The Yakama Nation hunters believe these hunts also are helping to put the ecosystem back in a bit more balance. In the 1970s there were just a handful of animals on the Reach, according to state Fish & Wildlife officials. Now, there are an estimated 2,450 elk roaming there. The ground can only really sustain about 350, according to a state Fish & Wildlife plan from 2002, which still is used today.
It could take many more hunts to reduce the population and stop the animals from damaging the delicate shrub steppe desert ecosystem with many rare plants, Yakama Nation officials said.
They said the Yakama Nation and three agencies, U.S. Fish and Wildlife Service, the U.S. Department of Energy and Washington State Department of Fish and Wildlife, are all involved and are trying to determine a plan to kill mostly cows that drive the population, not bulls.
The hunt
On the Yakama hunt in December, 13 animals were killed.
All parts of the animals were packed out of the remote draws and fields, and used. Perhaps some of the most meaningful times for Takala were when he was out in remote areas scouting for the animals, he said.
“So, you actually did have to get out and kind of hike and sneak up on them, just as we’d normally do,” Takala said. “Looking at the land. Taking a break here and there. Just touching the ground. Just taking in the views.”
Takala said he liked to think about what the Reach and Hanford looked like before the Manhattan Project.
“To think about what it was like for our people of the area going and camping at these sites along the river, fishing, the different gathering activities throughout the year,” he said.

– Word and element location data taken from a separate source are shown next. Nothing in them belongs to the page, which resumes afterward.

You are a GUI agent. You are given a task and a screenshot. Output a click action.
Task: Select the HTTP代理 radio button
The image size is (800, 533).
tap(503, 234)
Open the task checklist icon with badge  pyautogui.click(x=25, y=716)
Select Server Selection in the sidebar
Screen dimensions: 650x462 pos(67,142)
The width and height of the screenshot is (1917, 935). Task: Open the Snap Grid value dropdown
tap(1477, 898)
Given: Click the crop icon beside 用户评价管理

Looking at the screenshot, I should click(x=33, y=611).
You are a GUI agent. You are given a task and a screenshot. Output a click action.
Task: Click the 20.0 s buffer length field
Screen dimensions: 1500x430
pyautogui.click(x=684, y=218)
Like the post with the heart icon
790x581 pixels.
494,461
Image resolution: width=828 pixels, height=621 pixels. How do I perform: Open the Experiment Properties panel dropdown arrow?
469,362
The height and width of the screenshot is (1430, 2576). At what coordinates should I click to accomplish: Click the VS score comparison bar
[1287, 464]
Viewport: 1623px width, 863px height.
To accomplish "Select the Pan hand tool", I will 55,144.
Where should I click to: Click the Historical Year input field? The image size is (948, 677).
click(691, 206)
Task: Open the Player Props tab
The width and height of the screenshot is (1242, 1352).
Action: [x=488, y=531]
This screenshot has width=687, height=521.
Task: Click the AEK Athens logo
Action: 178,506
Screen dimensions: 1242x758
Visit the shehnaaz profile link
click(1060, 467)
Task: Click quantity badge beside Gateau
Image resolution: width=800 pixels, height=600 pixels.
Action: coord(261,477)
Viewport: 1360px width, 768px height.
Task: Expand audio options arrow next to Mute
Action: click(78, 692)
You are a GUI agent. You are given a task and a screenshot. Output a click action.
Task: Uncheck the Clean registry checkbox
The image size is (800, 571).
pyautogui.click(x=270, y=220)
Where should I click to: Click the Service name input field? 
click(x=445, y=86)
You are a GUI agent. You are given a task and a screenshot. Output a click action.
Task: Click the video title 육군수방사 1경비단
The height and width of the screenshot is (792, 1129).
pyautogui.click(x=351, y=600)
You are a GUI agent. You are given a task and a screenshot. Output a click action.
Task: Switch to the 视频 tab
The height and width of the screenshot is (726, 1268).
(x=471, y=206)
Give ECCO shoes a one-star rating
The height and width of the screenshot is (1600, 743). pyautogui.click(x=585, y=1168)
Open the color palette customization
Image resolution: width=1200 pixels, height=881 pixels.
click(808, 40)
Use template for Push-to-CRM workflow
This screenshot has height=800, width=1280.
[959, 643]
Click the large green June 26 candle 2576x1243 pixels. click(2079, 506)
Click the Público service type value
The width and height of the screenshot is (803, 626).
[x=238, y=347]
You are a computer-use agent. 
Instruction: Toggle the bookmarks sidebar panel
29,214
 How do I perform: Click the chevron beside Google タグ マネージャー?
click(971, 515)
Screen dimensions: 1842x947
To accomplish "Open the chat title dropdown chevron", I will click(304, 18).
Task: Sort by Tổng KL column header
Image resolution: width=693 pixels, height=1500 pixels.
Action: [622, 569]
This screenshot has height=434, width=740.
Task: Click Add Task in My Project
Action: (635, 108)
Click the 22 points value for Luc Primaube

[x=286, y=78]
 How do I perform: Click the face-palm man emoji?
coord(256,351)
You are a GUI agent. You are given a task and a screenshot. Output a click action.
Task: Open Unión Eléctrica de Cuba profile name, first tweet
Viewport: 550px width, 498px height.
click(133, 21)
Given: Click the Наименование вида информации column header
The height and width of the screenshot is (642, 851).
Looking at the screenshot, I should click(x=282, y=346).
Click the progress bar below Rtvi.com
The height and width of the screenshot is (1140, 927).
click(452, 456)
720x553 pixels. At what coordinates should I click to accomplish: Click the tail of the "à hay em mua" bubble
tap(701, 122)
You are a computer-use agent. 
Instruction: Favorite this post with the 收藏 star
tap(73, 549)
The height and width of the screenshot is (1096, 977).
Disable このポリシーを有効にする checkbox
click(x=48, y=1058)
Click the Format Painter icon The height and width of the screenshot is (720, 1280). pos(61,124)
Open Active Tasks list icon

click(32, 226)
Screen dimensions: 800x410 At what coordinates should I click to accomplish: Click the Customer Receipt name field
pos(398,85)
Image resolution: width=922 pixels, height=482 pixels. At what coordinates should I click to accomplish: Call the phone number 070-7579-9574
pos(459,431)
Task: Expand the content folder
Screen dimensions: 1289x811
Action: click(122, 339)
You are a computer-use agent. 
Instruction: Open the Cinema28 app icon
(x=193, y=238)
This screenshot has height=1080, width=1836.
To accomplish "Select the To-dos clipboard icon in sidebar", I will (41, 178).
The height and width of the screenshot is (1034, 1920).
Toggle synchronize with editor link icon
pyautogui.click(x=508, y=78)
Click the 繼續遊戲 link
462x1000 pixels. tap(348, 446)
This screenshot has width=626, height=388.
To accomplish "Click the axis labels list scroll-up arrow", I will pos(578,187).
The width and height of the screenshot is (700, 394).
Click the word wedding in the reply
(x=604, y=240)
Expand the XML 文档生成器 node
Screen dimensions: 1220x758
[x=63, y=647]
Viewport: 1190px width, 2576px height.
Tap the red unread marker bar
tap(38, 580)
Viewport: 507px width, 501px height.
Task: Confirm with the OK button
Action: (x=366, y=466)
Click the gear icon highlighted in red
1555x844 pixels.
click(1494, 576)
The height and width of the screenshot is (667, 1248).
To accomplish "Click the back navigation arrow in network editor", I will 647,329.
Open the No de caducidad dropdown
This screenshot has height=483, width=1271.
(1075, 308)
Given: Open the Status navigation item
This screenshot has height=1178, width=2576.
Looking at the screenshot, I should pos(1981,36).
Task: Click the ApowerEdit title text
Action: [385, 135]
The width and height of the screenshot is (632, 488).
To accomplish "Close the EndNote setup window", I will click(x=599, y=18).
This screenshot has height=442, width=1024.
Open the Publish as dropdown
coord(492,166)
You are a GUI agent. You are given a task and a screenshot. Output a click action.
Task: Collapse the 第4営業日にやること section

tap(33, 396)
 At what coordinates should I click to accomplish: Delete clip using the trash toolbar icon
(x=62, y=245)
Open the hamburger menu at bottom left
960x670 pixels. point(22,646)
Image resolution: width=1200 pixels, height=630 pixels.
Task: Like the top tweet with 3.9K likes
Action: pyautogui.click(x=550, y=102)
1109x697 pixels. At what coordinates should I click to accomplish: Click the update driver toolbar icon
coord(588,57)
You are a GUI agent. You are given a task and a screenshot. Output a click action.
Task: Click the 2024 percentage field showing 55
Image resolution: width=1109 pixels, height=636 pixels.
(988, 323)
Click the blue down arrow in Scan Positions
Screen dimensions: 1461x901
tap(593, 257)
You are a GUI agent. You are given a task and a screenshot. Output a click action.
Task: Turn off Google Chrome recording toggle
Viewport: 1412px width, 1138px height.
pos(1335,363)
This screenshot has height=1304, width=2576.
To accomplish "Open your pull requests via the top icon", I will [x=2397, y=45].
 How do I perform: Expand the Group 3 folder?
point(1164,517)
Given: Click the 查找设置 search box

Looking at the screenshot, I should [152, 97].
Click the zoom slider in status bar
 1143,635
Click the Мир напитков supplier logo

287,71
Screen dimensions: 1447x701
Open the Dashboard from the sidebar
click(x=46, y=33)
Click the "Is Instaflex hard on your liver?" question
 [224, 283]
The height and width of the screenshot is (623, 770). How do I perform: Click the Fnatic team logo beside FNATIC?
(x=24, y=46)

The Yakama hunt took two days and was difficult work. It took many people hours to process and pack the animals out by foot, to roads. In all, there were about 11 hunters and 25 support people who participated in the hunts on Dec. 20 and Dec. 27.
U.S. Department of Energy contractor employees scanned the animals with Geiger counters to make sure the animals were safe to eat and not contaminated with radioactive waste.
Yakama Nation environmental expert employees recorded the readings of the screenings on site to get the data to Tribal Council immediately, said McClure Tosch, a Yakama Nation natural resources scientist.
There was no radiation found on the elk above regular background levels in the Northwest, he said.
‘To gather yourself’
Ultimately, high places and desolate places serve a special purpose for all people, said Tribal Councilman Terry Heemsah Sr.
“It’s not just to go get tired, walk up there,” Heemsah said. “It’s to pray. To gather yourself. Everybody needs it … To find that connection with the earth again, life. That’s what that’s about.”
The Yakama Nation plans to return to Lalíik in the next few weeks with women and girls to dig sacred roots. That also will be the first time this tradition will be performed by the Yakama people on the Reach in more than 70 years.